Verrebbe spontaneo chiedersi perché proprio il riconoscimento facciale. Esistono molti altri sistemi adatti a grandi allevamenti e più “convenzionali”. Talvolta si usano strumenti per misurare temperatura e pulsazioni per monitorare lo stato di salute degli animali. Con il riconoscimento facciale si riesce ad andare ancora un po’ oltre.
I maiali sono altamente espressivi, e monitorandoli dalla nascita fino alla macellazione è possibile costruire giganteschi database sui loro comportamenti e sui tassi di crescita. Quando un esemplare è malato o manifesta disturbi, il software avverte l’allevatore tramite una pratica app, e ciò permette un intervento immediato. I dati sui tassi di crescita possono poi aiutare nel dosaggio dei mangimi, automatizzando anche i processi di distribuzione: in questo modo si può addirittura migliorare il gusto della carne. In generale, l’impatto sulla qualità della vita dei maiali è importante.
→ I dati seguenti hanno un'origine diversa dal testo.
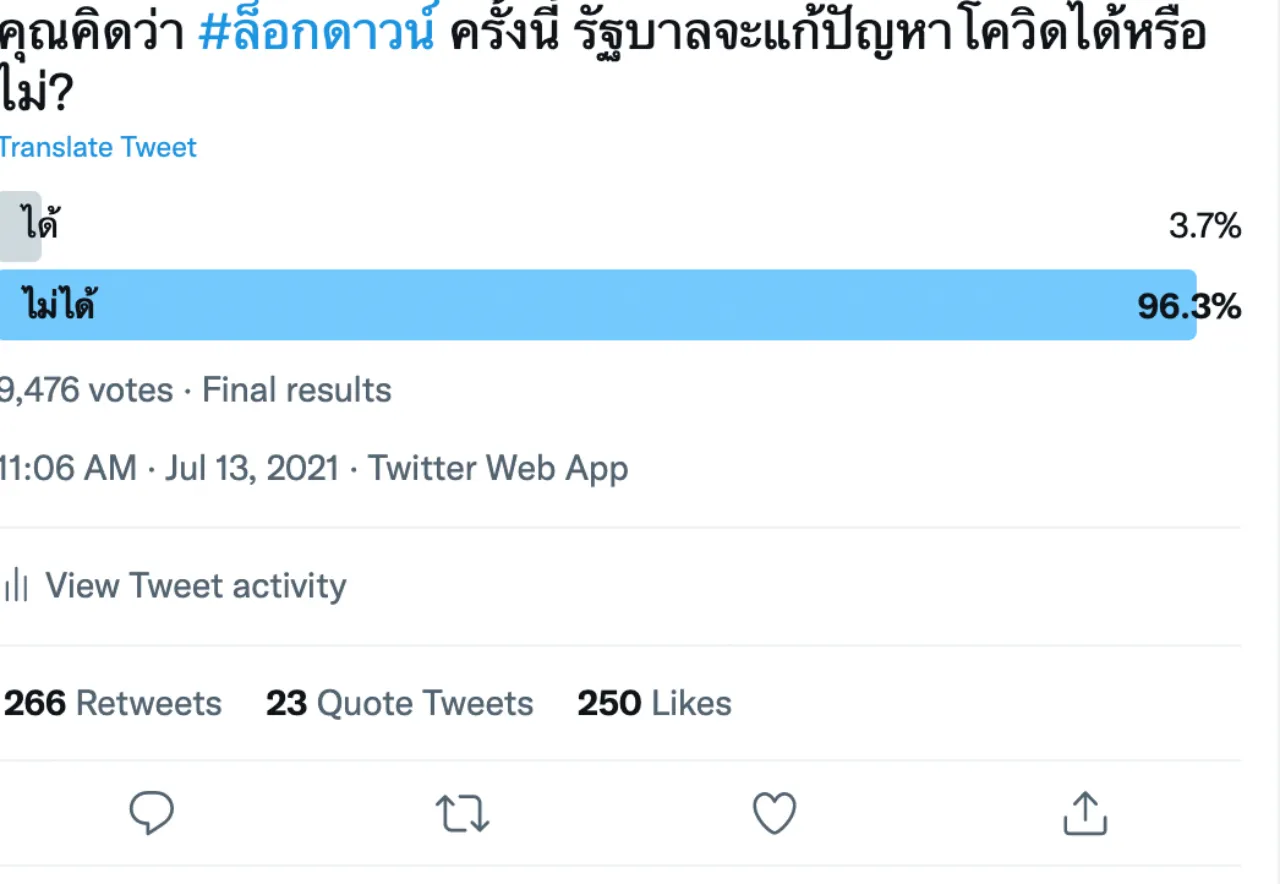Open the #ล็อกดาวน์ hashtag link
Image resolution: width=1280 pixels, height=884 pixels.
317,34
Cessa, ad esempio, la necessità di etichettare le orecchie degli animali.
Dal punto di vista economico, vengono tagliati i costi per gli allevatori. Si riducono infatti gli sprechi di cibo, le spese veterinarie, i rischi di epidemie. In certi casi, una distribuzione del mangime ottimizzata si traduce in una diminuzione di due settimane del ciclo di crescita, che significa poter avviare in anticipo l’esemplare al macello.
Un futuro ancora da scrivere
Quello delle tecnologie applicate agli allevamenti è un futuro ancora tutto da scrivere. Nei prossimi tre anni si prospetta un impiego del riconoscimento facciale su circa 3 milioni di suini, in particolare nelle regioni del nord-est della Cina. È ancora presto, tuttavia, per fare valutazioni a lungo termine.
Ciò che sembra essere abbastanza certo è che i piccoli allevatori difficilmente potranno permettersi un adeguamento ai nuovi sistemi, che arrivano a costare anche centinaia di migliaia di dollari. La ricchezza continuerà a concentrarsi nelle mani di pochi grandi allevatori mentre decine di piccoli impianti saranno destinati a chiudere o ad essere riassorbiti. Colossi come Alibaba, Tencent hanno già iniziato a portare avanti i loro investimenti nel settore dell’allevamento suino.
È curioso, nel Paese che fino a un anno fa considerava Peppa Pig un’icona sovversiva.